NMC launches new strategy for 2025-2027
Published on 25 September 2025
The Nursing and Midwifery Council (NMC) has launched its strategy for 2025-27, setting out our priority areas as we continue to transform our culture and improve our regulatory performance.
In the period covered by the strategy – between now and 31 March 2027 – we will focus on five strategic themes spanning our culture, regulation, systems and processes.
1. Ensuring trust in professionals
- Reviewing and enhancing our regulatory tools to better protect the public and support professionals.
2. Improving fitness to practise
- Improving the fairness, timeliness and quality of decisions while focusing on safeguarding and equity.
3. Culture transformation
- Creating a fair and positive culture to become an effective, safe and trusted regulator and employer.
4. Strengthening leadership
- Building a new NMC with strong accountability and united, values-based, empowering leadership.
5. Modernising the NMC
- Updating our technology, systems, legislation and learning to be more agile and efficient.
The strategy builds on our Culture Transformation Plan and Fitness to Practise (FtP) Plan, through which we have already made major strides.
We have begun creating a more positive working environment for our staff, improved timeliness in our FtP process, strengthened safeguarding for registrants, and further embedded fairness and inclusion throughout our processes.
Informed by our ambitious EDI targets, we are building a positive, empowering and inclusive culture that is actively anti-racist and promotes fairness for everyone in our regulatory processes and at the NMC, regardless of people’s background or characteristics.
Over the next 18 months, we will start our work on eliminating disparities in FtP based on ethnicity and gender and to address the disproportionate pattern of FtP complaints received from employers in relation to ethnicity.
Within FtP, we will also:
- Reduce delays by taking prompter actions at every stage of the process
- Ensure we make consistent and proportionate decisions, informed where appropriate by clinical advice
- Improve how we communicate and engage at all stages of our processes, so the public and registrants know what to expect
- Offer better support and safeguarding for people involved in our processes
In the next 18 months, we will also review practice learning requirements, so students are educated in safe and inclusive settings – supported to gain the knowledge, skills and behaviours they need, with the practice learning review published in autumn 2026.
In addition, we will strengthen education quality assurance to monitor concerns effectively and work with educators to take effective action when needed.
We are committed to restoring trust and confidence in our regulatory performance over this period so that we have firm foundations on which to pursue further ambitions from 2027.
The way we work towards delivering our five priorities will be underpinned by our new NMC values:
- Integrity
- Fairness
- Respect
- Equity
- Effectiveness.
Paul Rees MBE, NMC Chief Executive and Registrar, said:
“Since I joined the NMC in January, we have embarked on a radical turnaround of our organisation.

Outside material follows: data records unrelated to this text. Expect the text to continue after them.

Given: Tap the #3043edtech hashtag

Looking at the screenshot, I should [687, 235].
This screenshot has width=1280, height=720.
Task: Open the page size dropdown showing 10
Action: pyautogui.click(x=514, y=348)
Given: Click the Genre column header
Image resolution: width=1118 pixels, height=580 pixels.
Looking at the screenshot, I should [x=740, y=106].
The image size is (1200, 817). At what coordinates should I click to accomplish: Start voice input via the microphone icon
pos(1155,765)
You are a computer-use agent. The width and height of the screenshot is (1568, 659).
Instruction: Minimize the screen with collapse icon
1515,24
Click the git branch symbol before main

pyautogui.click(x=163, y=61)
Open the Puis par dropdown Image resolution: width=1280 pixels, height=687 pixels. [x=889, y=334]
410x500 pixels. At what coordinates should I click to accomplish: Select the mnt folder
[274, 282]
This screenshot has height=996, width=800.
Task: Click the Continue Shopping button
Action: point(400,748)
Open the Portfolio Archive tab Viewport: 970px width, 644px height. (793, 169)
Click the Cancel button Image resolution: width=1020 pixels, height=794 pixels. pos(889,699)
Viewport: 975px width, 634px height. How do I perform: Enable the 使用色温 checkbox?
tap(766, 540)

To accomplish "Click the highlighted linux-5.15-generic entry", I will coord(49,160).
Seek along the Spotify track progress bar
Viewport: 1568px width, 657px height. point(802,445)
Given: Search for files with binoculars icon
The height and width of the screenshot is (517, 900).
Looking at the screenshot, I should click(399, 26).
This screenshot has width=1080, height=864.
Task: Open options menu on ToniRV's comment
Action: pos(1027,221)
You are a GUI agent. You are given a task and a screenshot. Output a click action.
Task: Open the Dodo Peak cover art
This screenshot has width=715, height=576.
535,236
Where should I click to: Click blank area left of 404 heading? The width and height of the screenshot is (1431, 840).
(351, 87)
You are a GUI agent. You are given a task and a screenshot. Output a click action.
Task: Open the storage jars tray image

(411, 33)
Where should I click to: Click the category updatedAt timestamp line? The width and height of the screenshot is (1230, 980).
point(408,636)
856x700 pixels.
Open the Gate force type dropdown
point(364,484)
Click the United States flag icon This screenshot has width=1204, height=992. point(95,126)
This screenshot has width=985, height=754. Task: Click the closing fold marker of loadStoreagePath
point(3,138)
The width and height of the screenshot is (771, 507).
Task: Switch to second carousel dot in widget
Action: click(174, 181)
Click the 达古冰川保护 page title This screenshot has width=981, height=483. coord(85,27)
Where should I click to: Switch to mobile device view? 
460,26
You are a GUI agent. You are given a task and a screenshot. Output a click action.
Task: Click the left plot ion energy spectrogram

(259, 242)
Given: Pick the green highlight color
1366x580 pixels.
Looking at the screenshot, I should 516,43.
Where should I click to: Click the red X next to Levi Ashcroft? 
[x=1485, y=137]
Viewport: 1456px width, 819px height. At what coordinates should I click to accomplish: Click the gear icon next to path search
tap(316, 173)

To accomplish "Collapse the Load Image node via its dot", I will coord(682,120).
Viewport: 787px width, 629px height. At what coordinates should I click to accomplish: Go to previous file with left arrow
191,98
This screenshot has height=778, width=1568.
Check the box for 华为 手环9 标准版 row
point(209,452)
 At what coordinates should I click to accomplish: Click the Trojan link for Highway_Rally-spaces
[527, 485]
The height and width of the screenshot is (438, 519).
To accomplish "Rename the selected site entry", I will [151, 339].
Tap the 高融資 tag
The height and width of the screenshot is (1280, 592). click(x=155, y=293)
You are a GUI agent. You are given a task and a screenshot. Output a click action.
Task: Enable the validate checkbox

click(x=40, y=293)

Now with a refreshed vision and mission, our strategy for 2025-2027 sets out our path to building a new NMC.
“Having listened closely to feedback from the public, registrants, stakeholders and our staff, we are clear on what we must do better. That includes enhancing our education and standards, delivering fairer and timelier fitness to practise decisions, creating an empowering culture, strengthening leadership, and modernising our systems.
“We will focus relentlessly on these core priorities, with quality and equity at the heart of everything we do. We’re determined to become the strong and independent regulator that the public and professionals deserve.”
Ron Barclay-Smith, NMC Council Chair, said:
“Our new strategy is a fresh commitment to the public we serve, nursing and midwifery professionals, and our staff team, that the NMC will be a fit for the future regulator.
“We have made improvements and are rebuilding confidence in our work, but there is still a long way to go. Guided by our new organisational values, our strategy for 2025-2027 sets us on a clear path to transforming our culture and regulatory performance.”